[Stored records]

== == ==

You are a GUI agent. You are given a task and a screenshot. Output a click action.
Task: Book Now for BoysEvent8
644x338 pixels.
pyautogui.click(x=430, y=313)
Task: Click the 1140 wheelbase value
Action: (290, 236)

== == ==

◆ **TASK OBJECTIVE**:
Starting from the first line above, copy the data through to the last line exactly.

◆ **ANSWER**:
You are a GUI agent. You are given a task and a screenshot. Output a click action.
Task: Book Now for BoysEvent8
644x338 pixels.
pyautogui.click(x=430, y=313)
Task: Click the 1140 wheelbase value
Action: (290, 236)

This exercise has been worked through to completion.